Será muito difícil entender o que significa abundância no contexto em que emprego a palavra ou o desentendimento resulta apenas da má vontade de quem não encontra melhores argumentos? O que digo acerca do punk-rock devia servir de esclarecimento suficiente sobre a minha concepção de abundância, que reside nos antípodas da proliferação da futilidade. O problema central é que não se trata de satisfazer uma oferta limitada. O desenvolvimento histórico cria a necessidade de novos produtos e, portanto, de nova oferta. E se for exacto que uma sociedade sem classes corresponderá a uma aceleração e uma ampliação do desenvolvimento histórico — senão não valeria a pena lutar por ela — então a noção de abundância tornar-se-á ainda mais importante.

Agora, peço que invertam a ordem dos termos do que acabei de afirmar. Verão assim que tudo o que trave a abundância implica um retrocesso social. E voltamos ao problema central do socialismo num só país. Daí a minha insistência na questão. Aliás, a insistência não é minha, pois se o fosse pouco valia. A insistência é da classe trabalhadora que, como sublinho no § 21 do Manifesto sobre a esquerda e as esquerdas, prefere o capitalismo da abundância ao socialismo da miséria. Há muito quem tenha tentado convencê-la do contrário, mas sem o conseguir.

É certo que a classe trabalhadora está convencida também de outras coisas, de que deve ler a revista Caras e similares, assistir ao folhetim, ver o futebol e sei lá do que mais. Mas desde há muitos anos venho a repetir que os trabalhadores levam duas vidas, uma que cria e multiplica o capital e outra que luta contra o capital. É precisamente esta a contradição que está no centro do capitalismo e por isso Marx considerava que a classe trabalhadora, quando destruísse o capitalismo, se ultrapassaria a si mesma, destruindo-se também. Mas creio que a questão das duas vidas é mais complexa, porque as palavras e as mensagens são ambíguas e o que alguém lê na Caras, vê no folhetim ou com que se empolga no futebol não é o mesmo que afectaria outra pessoa. As duas vidas podem coexistir e articular-se num todo devido à capacidade dos trabalhadores para ruminarem em silêncio, que evoquei no § 7 daquele meu Manifesto. A crescente abstenção eleitoral é um sintoma disso e, quando vejo o que se chama esquerda, o aparente desinteresse e a apatia dos trabalhadores é para mim um dos raros factores de optimismo.

João Bernardo

1 comentários:

Libertário disse...

Continua sem explicar o que é isso do "socialismo da abundância", será uma sociedade de consumo vermelha? E essa abundância é a dos EUA, da Suécia, de França ou de Portugal? Porque nisto da "abundância" mesmo actualmente temos para todos os gostos...
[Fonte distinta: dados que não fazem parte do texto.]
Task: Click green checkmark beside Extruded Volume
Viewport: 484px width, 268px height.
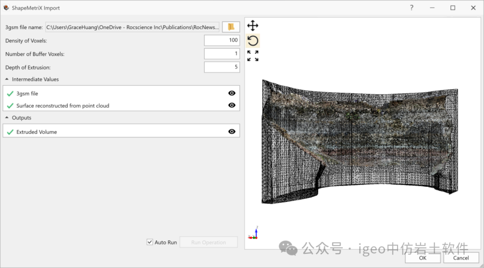Action: tap(10, 132)
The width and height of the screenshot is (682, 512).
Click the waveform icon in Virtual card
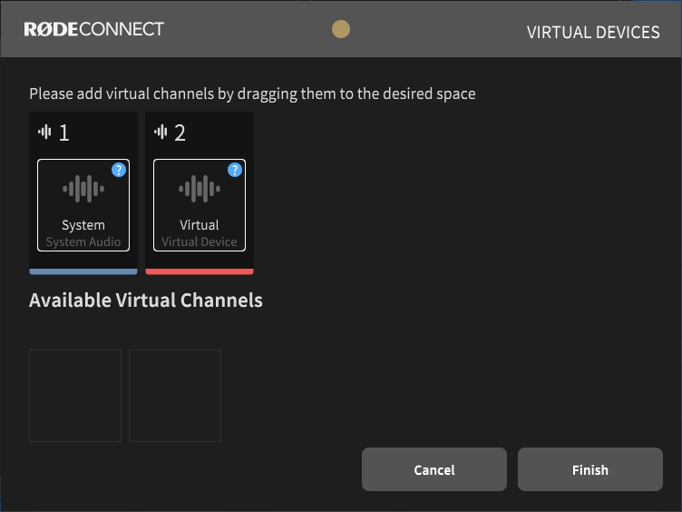200,189
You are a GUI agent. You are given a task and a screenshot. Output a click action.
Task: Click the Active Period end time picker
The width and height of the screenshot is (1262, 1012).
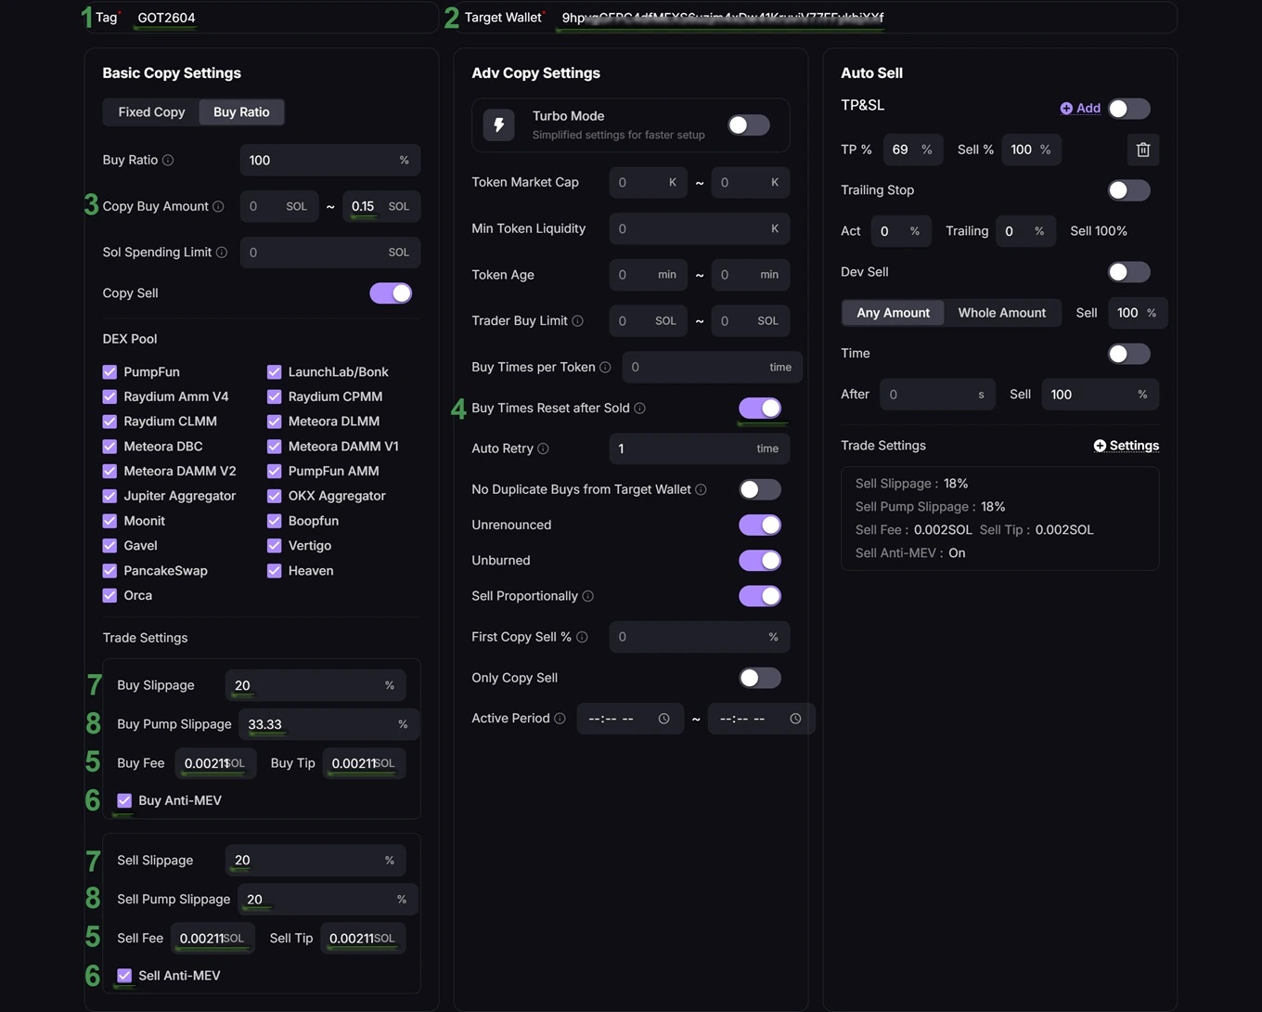tap(760, 719)
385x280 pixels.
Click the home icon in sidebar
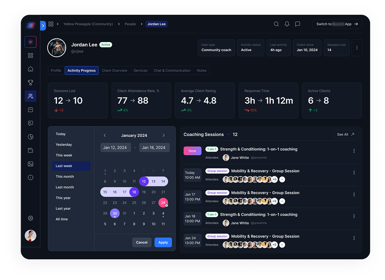[31, 69]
O bem-estar nas sociedades humanas, e uma vida que merece ser vivida, tem a ver com o acesso ilimitado a bens de consumo?
Já agora podia descer à Terra e explicar qual seria o consumo per capita nessa sociedade de energia e proteínas...

O João Bernardo consegue passar por cima, ignorando-as, de muitos das reflexões mais interessantes do século XX seja sobre este capitalismo baseado no consumismo, seja sobre as questões ecológicas: Marcuse, Illich, Ellul, Castoriadis, Gorz, para já não falar nos anarquistas. Ou seja, assume ainda o velho marxismo arrogante e auto-suficiente que achava que havia um "socialismo científico". Voltamos aos sovietes electrificados de Lenin que nos deixou os desastres de Baku e as filas no Ikea de Moscovo!